Владимир не сомневался: его лучший переговорщик справится с поручением быстро и так, что комар носа не подточит, зато у самого Добрыни возложенные на него высочайшие ожидания вызывали некоторое беспокойство. В себе-то богатырь не сомневался, однако, не зная человека, непросто найти к нему подход, а Гопона воевода не знал. Да и само царство Алырское, с его сложной и запутанной историей, представлялось загадочным. Оставалось надеяться на большой посольский опыт… и содержимое телеги.

Успеть бы, пока Золотая Цепь не полыхнула! Как говорится, беседа дорогу коротает, да только…

– Послушай-ка, – окликнул Добрыня Василия, – сгоняй вперед, глянь, что там с разъездом. Дубровича что-то давно не видать.

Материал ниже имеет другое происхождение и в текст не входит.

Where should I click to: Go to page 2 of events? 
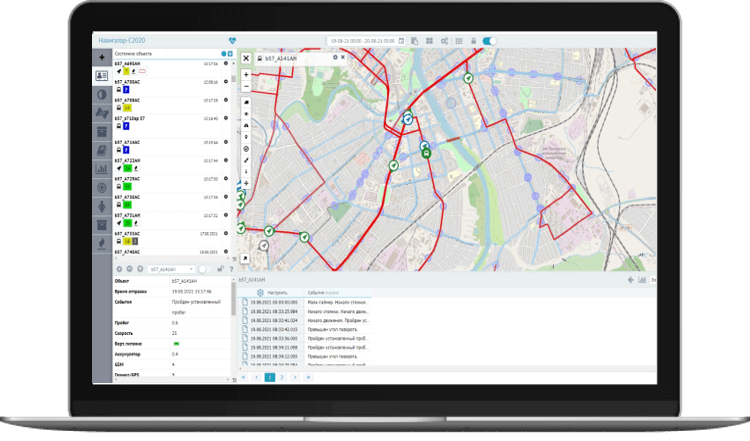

Василий Казимирович охотно послал быстроногого Серко вперед по дороге. Где-то там обретался передовой разъезд, высланный следить, чтобы на тракте не оказалось лиходеев. На отряд, почти целиком состоящий из витязей, решился бы напасть только умалишенный, но разбойники – люди отчаянные, поди их пойми! Пущенная из кустов стрела может даже богатырю беду принести, об этом Добрыня знал не понаслышке, а потому всегда соблюдал простые походные правила: часть отряда – впереди, в разъезде, часть – посередке, часть – в охранении с тыла.